ISTANBUL – Turkish Daily News

I don’t know if the owner of Ara Cafe, located on the ground floor of the building that belongs to Ara Guler, rents the place or pays a percentage of the income to Guler, this I forgot to ask. The cafe is rather comfortable and is of course decorated with the photographs of Guler. From the wall, factory workers occupied making olive oil look down on us. Tomorrow they will be changed to photographs of the work of the great 16th century Ottoman architect Sinan, who remains perhaps the most influential designer in the Muslim world.

Maybe you are familiar with the story of Guler by now. How he got his first job for an Istanbul newspaper in 1948 and how he was named one of the seven greatest photographers in the world by the British magazine Photography Annual only 13 years later. Or how he took the portrait of many of the finest artists of the 20th century or how he could wait for hours in some inhospitable place for the precise light to appear. “I am not a photographer,” he tells me. “I am a press photographer, it is a very big difference. But in Turkey people mix everything.”

◆ **GIVEN DATA**:
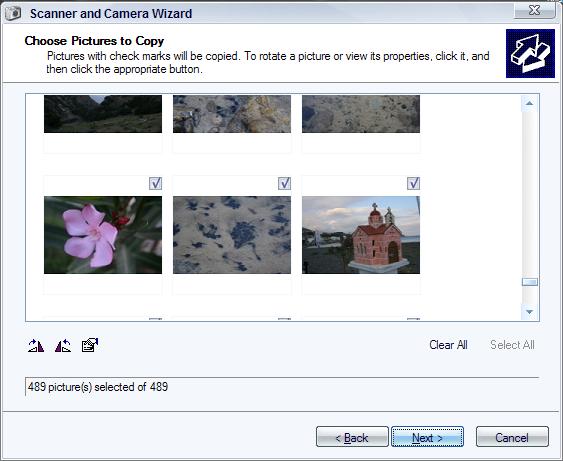This screenshot has width=563, height=461.
Task: Click the Rotate Clockwise icon
Action: 36,345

◆ **WORK INSTRUCTIONS**:
(a) In the Ara Guler profile, which magazine named Guler one of the seven greatest photographers in the world?
(b) Continue the Ara Guler profile from its final sentence.

◆ **EXPECTED RESPONSES**:
(a) The British magazine Photography Annual.

(b)
In one interview after another, Guler was asked why he insists on calling himself “merely a press photographer” (probably all the journalists have been hoping that he will finally “come out” as an artist.) But no, he is not an artist, he is photo journalist or a press photographer, he maintains. And I am of this idea that only the untalented artists call themselves “artists,” because it is so vague that it hardly means anything at all. Following that line of thought it is no surprise that Guler calls himself “a press photographer.” But in tribute to him, Yasar Kemal wrote:

“Ara Guler is a great creative artist. He delves deeply into both nature and man. The picture he captures in a single moment is the result of years of research. For years perhaps he carried within him a certain face, a certain smile, a certain expression of pain or sadness. An then, when the time is ripe, he presses the button.” And then he compares the talent of Guler with those of Cezanne, Turner and Gaugin. I find it rather contradictory to interview a photographer. I guess the reason they want to take picture is partly because the can express things they cannot put into words. If you ask them something, they might as well just point at their picture: there is the answer.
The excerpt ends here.